Age at diagnosis: 25

Diagnosis: Squamous cell carcinoma

Stage of cancer: II

Cervivor School Graduation: 2018

How my story begins: I was diagnosed with Stage 2A Cervical Cancer at the end of January 2017. A few weeks earlier, the love of my life proposed to me and I was the happiest I had been in a long time. I was working towards a career that I loved and things seemed to be going so great.

A month before my diagnosis, I visited a gynecologist for a routine Pap smear that I was behind on. The entire previous year, I had been having irregular bleeding and cramping, which previous doctors told me was caused from "over-active ovaries/ovulation." A week after my Pap smear, my doctor called and wanted to schedule a colposcopy because my Pap was abnormal. This didn't alarm me since this had happened in the past and I was always told that I had changes in the cells but my body would fight it off. The last Pap smear I had was around 3 years earlier and that one came back normal.
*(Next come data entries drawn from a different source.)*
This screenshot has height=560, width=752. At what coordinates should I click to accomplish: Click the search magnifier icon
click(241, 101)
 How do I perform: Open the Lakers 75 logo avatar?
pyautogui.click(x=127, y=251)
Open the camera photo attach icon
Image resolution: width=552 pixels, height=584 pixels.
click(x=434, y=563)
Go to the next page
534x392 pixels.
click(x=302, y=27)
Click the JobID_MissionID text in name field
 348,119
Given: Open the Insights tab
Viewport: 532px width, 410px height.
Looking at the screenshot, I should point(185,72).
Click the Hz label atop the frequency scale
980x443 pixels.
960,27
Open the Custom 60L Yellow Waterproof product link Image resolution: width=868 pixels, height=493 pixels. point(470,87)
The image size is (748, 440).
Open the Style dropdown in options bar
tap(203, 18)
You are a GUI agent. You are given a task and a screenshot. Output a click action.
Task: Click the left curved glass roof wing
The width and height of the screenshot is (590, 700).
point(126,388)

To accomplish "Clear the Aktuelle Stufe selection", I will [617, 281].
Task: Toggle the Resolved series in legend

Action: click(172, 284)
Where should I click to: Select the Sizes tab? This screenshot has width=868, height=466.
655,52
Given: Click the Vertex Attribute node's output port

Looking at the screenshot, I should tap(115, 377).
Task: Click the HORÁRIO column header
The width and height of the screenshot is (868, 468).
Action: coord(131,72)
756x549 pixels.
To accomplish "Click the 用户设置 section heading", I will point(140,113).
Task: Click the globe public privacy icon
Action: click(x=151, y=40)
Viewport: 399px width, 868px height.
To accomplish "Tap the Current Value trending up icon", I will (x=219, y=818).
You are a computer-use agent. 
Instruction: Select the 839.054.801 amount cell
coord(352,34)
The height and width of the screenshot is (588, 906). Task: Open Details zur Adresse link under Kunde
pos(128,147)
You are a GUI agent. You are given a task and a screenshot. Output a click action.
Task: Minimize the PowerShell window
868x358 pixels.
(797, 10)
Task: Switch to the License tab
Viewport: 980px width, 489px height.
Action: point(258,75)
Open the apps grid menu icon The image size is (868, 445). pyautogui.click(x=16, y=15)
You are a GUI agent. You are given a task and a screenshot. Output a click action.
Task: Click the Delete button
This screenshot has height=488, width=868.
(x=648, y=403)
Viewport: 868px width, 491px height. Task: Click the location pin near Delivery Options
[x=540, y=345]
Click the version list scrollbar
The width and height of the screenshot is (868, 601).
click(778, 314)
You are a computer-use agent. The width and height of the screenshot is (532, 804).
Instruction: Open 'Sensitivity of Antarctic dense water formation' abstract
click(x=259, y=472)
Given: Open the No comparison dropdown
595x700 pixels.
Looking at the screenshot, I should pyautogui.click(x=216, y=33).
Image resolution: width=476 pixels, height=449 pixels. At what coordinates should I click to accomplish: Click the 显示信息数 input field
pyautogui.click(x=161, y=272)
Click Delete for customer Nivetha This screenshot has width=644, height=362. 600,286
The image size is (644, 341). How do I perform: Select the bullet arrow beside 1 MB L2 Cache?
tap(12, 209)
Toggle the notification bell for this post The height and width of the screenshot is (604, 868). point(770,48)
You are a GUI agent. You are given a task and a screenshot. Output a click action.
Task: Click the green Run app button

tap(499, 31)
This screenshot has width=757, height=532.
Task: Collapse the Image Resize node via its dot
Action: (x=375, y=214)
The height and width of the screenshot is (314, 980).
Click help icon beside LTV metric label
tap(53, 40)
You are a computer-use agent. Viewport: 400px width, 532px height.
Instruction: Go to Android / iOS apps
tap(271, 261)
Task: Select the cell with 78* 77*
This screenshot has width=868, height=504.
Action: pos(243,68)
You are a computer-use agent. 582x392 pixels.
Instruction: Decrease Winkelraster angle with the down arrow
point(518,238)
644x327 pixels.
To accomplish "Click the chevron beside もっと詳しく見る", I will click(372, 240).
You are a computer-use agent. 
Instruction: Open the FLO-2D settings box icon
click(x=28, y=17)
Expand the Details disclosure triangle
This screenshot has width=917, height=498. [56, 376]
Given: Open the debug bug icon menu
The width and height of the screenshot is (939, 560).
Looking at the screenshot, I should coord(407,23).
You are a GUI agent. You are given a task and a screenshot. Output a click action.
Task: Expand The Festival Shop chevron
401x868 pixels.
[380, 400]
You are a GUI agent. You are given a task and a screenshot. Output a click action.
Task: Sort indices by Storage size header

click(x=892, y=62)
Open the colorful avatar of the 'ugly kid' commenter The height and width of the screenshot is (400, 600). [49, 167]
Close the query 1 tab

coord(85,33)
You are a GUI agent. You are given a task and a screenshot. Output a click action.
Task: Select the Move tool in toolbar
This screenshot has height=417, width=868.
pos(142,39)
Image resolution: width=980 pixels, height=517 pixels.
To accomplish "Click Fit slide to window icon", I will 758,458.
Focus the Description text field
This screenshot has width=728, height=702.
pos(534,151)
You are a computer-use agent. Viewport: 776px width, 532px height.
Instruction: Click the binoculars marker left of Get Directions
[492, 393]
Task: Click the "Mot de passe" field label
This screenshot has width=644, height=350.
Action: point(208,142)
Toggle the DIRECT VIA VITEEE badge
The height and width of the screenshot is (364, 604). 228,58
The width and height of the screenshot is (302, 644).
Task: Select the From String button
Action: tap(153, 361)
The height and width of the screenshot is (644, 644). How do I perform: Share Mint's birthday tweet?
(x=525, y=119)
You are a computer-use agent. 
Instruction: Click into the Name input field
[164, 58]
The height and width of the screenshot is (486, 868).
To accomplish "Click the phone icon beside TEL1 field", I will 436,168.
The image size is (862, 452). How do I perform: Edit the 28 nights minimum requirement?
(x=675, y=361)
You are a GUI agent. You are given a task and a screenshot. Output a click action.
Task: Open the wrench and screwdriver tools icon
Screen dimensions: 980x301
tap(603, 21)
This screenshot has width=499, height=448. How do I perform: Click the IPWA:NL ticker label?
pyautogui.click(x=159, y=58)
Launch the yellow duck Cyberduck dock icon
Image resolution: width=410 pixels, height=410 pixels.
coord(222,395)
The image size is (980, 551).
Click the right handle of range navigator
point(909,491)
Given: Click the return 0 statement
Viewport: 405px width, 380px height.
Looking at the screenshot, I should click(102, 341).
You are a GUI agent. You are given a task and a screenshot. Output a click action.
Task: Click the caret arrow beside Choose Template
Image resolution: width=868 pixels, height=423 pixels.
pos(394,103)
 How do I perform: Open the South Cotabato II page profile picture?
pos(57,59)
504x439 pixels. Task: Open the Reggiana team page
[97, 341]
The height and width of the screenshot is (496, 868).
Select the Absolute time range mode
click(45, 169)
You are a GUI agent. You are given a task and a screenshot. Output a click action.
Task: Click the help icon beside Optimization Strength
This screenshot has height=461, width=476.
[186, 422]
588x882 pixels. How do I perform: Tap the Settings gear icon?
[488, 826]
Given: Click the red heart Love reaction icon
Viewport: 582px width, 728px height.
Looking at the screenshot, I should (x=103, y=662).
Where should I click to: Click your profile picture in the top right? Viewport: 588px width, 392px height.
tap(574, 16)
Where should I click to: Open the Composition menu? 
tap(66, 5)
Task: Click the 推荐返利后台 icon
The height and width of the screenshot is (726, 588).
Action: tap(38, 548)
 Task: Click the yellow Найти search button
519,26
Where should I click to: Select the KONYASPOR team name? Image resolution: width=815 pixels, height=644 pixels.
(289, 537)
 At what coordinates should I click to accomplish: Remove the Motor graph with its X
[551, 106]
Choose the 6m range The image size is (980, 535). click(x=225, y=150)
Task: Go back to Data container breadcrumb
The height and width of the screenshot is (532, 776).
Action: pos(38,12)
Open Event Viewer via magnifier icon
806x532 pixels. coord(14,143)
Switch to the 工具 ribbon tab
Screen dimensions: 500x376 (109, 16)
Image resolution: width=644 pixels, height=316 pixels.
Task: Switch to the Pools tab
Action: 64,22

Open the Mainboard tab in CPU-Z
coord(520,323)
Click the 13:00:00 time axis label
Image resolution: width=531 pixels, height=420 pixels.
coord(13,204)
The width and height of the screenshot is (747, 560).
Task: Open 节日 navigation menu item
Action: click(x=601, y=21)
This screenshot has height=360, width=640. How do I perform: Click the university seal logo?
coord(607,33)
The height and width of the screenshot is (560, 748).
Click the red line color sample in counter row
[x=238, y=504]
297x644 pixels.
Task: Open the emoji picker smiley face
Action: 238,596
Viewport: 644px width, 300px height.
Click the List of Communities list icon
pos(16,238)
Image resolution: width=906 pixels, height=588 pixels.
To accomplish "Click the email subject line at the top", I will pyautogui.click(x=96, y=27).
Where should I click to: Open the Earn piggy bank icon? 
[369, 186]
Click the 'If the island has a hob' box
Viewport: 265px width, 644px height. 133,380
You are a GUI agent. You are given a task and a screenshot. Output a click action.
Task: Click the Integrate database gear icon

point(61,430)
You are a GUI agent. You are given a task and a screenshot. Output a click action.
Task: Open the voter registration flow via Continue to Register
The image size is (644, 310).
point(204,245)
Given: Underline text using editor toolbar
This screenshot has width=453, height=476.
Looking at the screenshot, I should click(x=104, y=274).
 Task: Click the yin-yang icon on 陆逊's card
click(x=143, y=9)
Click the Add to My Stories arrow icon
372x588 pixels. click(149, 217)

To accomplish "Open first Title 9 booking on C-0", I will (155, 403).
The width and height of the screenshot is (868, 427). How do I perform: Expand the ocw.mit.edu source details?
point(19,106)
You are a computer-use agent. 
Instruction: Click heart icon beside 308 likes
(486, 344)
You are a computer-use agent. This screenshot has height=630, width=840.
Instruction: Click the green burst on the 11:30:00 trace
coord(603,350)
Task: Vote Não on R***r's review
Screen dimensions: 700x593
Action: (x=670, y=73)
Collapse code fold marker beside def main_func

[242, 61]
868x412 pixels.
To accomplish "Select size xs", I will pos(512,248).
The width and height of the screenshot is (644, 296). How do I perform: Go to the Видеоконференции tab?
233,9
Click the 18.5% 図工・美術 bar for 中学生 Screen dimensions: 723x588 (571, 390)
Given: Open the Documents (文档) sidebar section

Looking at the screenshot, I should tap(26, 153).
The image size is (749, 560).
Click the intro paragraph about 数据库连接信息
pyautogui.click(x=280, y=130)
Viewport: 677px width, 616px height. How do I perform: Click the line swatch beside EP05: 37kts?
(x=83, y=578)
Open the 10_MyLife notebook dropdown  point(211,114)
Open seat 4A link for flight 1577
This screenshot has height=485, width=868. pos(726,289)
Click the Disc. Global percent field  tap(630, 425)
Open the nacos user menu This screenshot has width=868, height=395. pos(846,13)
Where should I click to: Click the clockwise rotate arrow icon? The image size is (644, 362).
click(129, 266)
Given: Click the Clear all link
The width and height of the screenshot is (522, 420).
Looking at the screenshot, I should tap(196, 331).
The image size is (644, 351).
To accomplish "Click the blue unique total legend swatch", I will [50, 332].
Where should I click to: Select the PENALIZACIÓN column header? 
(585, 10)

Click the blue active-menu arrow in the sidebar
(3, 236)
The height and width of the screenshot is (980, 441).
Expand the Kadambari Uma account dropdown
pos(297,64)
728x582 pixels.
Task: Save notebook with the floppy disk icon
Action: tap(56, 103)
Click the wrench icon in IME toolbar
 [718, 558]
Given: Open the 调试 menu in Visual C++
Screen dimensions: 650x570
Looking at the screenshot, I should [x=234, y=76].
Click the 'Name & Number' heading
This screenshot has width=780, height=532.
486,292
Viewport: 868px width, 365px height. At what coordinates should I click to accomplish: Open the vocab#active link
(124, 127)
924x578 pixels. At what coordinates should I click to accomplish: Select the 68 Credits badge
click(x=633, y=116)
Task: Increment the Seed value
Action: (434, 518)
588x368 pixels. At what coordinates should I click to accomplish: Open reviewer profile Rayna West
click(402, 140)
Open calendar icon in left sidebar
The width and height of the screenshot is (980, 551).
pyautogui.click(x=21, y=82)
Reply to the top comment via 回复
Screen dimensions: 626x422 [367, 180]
As the doctor recommended, I had the colposcopy and about 5 days later, my doctor's nurse called saying I needed to come in the next morning to discuss the results. A part of me felt scared and another part of me felt like maybe this was just protocol and they have everyone come in to discuss results. So the next morning, my fiance and I headed down to see my doctor and that was the day that my world stopped spinning. All I can really remember is sitting there nodding my head and squeezing my fiance's hand as my doctor explained that all 5 of my biopsies came back invasive cancer. It's funny how a few words can completely change your life.

How I felt after diagnosis: I was devastated, scared, and most of all, I was angry with my body. I was so mad that my body was trying to fail me.

Telling my family and friends: Telling my parents was extremely hard. It hurt me because all I could think about was if it were one of my children coming to me with that kind of news. Telling my children was a difficult task as well, being they were all so young (my oldest was 8, youngest was 4). I had to explain it in a way to simplify it so that they wouldn't be scared.

My treatment: My treatment started immediately after I met my oncology team in early February. I went in for surgery to have my ovaries moved up out of the radiation field to hopefully prevent menopause. One week later, I had my port placed, and two weeks after that, I started chemo and radiation. Treatment was rough for me. I was constantly nauseous and tired, and I always felt like my blood pressure was low. My skin felt tender and bruised and I could barely muster up the energy to get out of bed. In the beginning, the hardest part about radiation was actually getting out of bed and going. My treatment took place an hour away from where I lived, so I traveled 2 hours every day for radiation. Brachytherapy was the worst for me. I had 5 of these sessions and each session completely drained me. These were the days that I wanted to give up the most. The steroids I was given throughout treatment caused so much swelling in my face, I hardly recognized myself.

How I felt after treatment: Once treatment ended in mid-April, I slowly started feeling more like myself. The swelling in my face started going down and I felt that I could do a little more throughout the day. I felt sad though. My life had been in fast forward all this time and now that it was over, I finally had time to sit back and reflect on all I had just went through. This only made me hate my body more for putting me through that kind of hell. This is the weaker side of me that my family and friends don't see, but that I wish they understood. I was and always will be scared for my life from now on. The anxiety and depression caused from this is unbearable some days.

What was most difficult for me: There are so many things in my life that are difficult for me even now. Despite the very first surgery I had, my body still went into menopause, which seemed hardly fair for someone my age. My bladder causes me pain every single day and I have cramps often (similar to period cramps). My hips ache all the time and I am still so, so tired. BUT, I am alive.

Where I am today: I had my 3 month scan following the end of treatment in August. During this scan, they found a large tumor growing in my lower left lung. After further testing, it was confirmed that this was a recurrence. In September, I had lung surgery to remove the lower half of my left lung. Every day since, I feel more like myself again. I will have another scan in January to determine if I am cancer free. I'm not sure what my future holds but I have learned to appreciate so much in life and to live for "today."

What I want other women to know: I want other women to know that this is very real. I want them to know that HPV is more common than most think it is and I want them to be educated on the HPV vaccine.

How I will try to help others: I will always push the importance of women getting their yearly exams and their cervical cancer screening. If I hadn't waited 3 years to get my exam, I may not have been in this situation.